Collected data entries
- - - -

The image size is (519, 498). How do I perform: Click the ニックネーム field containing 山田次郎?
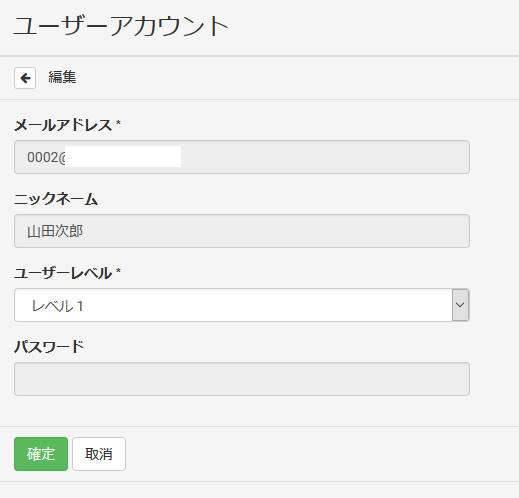242,231
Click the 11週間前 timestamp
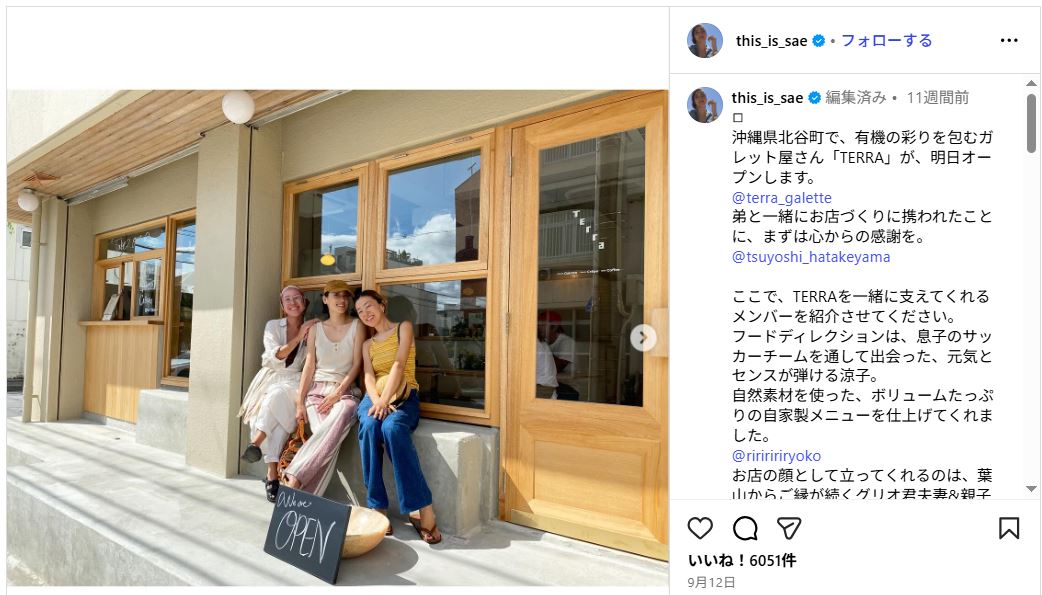Viewport: 1042px width, 595px height. pos(938,98)
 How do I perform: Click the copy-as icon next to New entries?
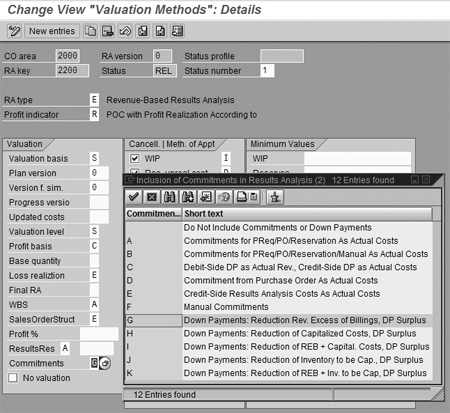[x=90, y=31]
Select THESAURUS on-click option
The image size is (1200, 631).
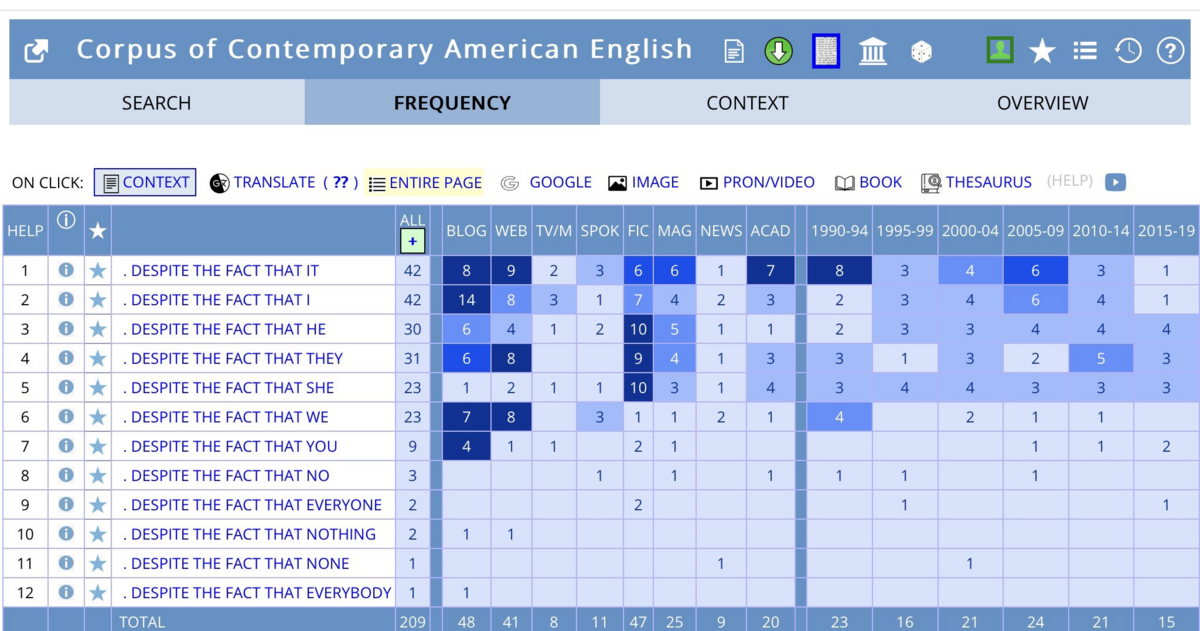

- - - -

» WHAT THE EXERCISE ASKS: All of the data above should be transcribed verbatim, with pictures omitted.

» YOUR RESPONSE:
The image size is (519, 498). How do I perform: Click the ニックネーム field containing 山田次郎?
242,231
Click the 11週間前 timestamp
Viewport: 1042px width, 595px height. pos(938,98)
 How do I perform: Click the copy-as icon next to New entries?
[x=90, y=31]
Select THESAURUS on-click option
The image size is (1200, 631).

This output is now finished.